Father summoned Simon to the library. I circled back to listen with bated breath at the door. Only father’s voice was audible, booming a King Lear-like soliloquy on the ingratitude of children. I could not hear Simon’s quiet responses, but with Father growing louder as each
minute passed, I knew my brother was not proving amenable to reason. Seconds before the interview finally concluded, Father shouted like a madman, “No, sir, I shall not have it! Make an end of it! That is my final word! Make an end of it!”
I skipped down the corridor to a window. The door of the library swung open and Simon emerged looking very pale but calm. He came up to me where I stood feigning interest in the deer below. Quietly, he said, “I will not be going up to Oxford with you next term, Charles. Father has forbidden it.”
He walked on, leaving me rooted to the floor. This was not the outcome I had hoped for. Giving myself a shake, I hurried after Simon and found him in his room, seated on his bed, Bible already opened on his lap. “Why?” I asked him. “Why has Father forbidden it?”
He looked up and subjected me to a searching look. “You know very well, Charles.” He waited for me to deny my culpability. I could not. He shook his head sadly. “Because I have not conducted myself as a gentleman should. Because I have become a laughingstock, and in doing so made the Gaunt name a laughingstock. Last of all, because I would not give my word of honour never to see Oronhyatekha again.”
Instantly, I regretted what I had done. With the force of a blow, it struck me how insupportable life in Oxford would be without him. How dreadful it would be to be separated for the first time in my life from my twin, the best part of myself. “I shall speak to Father,” I said.
“He will not be moved,” said Simon. “But please understand, you have no need to feel jealousy. Surely you know how dear you are to me and ever will be.”
It was the way Simon spoke to me, so naturally and so kindly, which heaped coals upon my head. The tender, guilty spot that he had touched caused me to wince.
“You accuse me of jealousy? You think that I could be jealous of your savage? How very unchristian of you to make such an accusation.”

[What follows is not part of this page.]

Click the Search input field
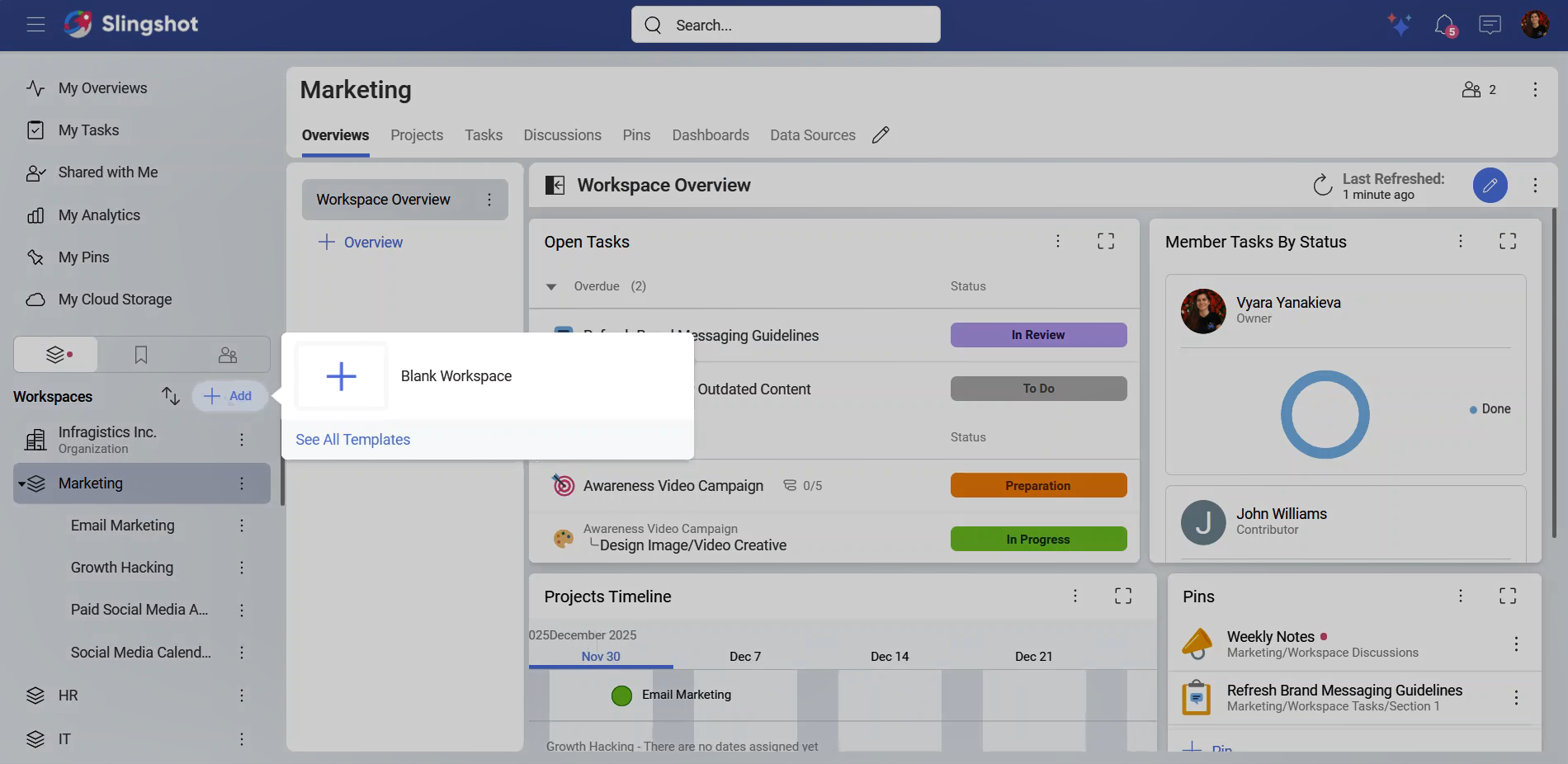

Simon got to his feet. His rumpled suit suddenly seemed to me to signal the disorder which he had allowed to creep into his life. “I am very far from walking in Christ’s footsteps. But I wish to add
to the sum of love in the world. Do you not desire to love and be loved, Charles?”

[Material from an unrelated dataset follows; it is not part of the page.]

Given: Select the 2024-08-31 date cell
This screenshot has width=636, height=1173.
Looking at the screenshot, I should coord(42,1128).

The question was so direct, so genuine, I could not evade it. “I hope to be loved, but if I am not, I shall settle for affection. I cannot be a saint, so I shall endeavour to be a gentleman. I cannot comprehend metaphysics and theology, so I shall place my faith in reason and logic. I do not aim as high as you, but I shall be content.”
“I think you will never be a great painter until you surrender to love,” was all my brother said, and that was enough.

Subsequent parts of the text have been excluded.